Programmed Death Ligand-1 was Effective in Preserving Heart Function in a Myocardial Ischemia Model

Patients who experience heart attacks often have immediate ischemia and cell death, which causes a decrease in cardiac function, contributing to higher mortality and morbidity. Currently, there is no minimally-invasive deliverable therapeutic that could be administered to stop or reverse the adverse effects of myocardial ischemia, much less the associated immune response that results in further deterioration of cardiac function and reverse remodeling of the ventricles.

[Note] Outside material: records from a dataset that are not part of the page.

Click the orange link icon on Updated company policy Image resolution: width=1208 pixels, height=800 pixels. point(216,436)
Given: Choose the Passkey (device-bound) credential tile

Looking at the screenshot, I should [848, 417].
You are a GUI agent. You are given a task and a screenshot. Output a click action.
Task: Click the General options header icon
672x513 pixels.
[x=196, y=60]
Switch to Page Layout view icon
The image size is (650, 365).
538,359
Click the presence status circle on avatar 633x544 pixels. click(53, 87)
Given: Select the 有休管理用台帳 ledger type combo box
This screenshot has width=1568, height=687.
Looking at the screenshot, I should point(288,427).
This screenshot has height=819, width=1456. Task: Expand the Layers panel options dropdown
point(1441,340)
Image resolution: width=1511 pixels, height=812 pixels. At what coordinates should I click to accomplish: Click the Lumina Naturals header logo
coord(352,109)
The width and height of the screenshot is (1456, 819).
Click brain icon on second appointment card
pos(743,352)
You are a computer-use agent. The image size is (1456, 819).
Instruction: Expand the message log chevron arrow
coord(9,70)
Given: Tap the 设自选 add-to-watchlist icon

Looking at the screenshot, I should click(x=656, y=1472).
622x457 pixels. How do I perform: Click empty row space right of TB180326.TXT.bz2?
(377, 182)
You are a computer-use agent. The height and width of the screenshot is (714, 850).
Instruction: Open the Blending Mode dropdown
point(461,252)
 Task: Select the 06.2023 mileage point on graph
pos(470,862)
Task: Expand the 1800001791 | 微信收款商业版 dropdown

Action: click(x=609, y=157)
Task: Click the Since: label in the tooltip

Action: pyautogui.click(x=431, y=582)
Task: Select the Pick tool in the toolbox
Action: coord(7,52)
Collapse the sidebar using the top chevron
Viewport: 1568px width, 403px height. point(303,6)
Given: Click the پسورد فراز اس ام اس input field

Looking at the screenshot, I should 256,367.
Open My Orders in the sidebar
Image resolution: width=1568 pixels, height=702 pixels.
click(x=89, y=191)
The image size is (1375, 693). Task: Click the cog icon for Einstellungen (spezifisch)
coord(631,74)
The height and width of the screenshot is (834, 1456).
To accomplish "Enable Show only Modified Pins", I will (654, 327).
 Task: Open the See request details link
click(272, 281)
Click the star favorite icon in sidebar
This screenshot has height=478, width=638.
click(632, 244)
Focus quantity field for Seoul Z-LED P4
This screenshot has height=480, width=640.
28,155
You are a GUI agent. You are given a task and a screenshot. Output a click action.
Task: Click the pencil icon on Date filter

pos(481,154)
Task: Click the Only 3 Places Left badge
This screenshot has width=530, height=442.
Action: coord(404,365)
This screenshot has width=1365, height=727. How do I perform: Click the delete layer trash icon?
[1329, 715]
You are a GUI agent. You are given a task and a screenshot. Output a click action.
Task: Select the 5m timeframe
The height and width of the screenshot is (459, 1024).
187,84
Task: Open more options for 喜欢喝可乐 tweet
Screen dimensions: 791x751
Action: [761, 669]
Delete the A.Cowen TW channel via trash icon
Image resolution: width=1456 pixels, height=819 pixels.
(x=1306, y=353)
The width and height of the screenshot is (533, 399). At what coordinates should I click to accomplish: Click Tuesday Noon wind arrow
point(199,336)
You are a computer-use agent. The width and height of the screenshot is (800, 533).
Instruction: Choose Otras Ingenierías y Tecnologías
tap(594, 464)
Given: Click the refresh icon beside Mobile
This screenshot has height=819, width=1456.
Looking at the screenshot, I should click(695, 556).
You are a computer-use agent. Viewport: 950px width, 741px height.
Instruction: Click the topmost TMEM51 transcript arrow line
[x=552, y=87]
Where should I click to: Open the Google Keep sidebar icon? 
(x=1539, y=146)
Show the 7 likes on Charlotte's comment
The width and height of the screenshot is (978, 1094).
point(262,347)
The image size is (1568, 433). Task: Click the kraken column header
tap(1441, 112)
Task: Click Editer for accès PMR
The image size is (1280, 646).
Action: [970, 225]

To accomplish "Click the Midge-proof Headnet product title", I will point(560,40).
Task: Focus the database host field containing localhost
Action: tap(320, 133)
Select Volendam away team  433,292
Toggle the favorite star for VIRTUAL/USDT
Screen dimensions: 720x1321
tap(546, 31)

The Woo and Lim labs at Stanford have invented a method that leverages inhibitory immune checkpoint expressions to reduce collateral damage caused by myocardial infarctions. The invention utilizes programmed death ligand-1 (PD-L1) to protect against autoimmunity from immune cells. When PD-L1 was delivered immediately intramyocardially following a heart attack in a rodent model, the left ventricular ejection fraction was significantly improved compared to control animals who did not receive PD-L1 treatment. PD-L1 when delivered systemically was found to have similar beneficial impact on heart function. Regardless of the dose and delivery route, the method significantly reduced left ventricular infarction size compared to controls without treatment. This invention has the potential to be a valuable tool to preserving cardiac function and significantly enhancing patient outcomes.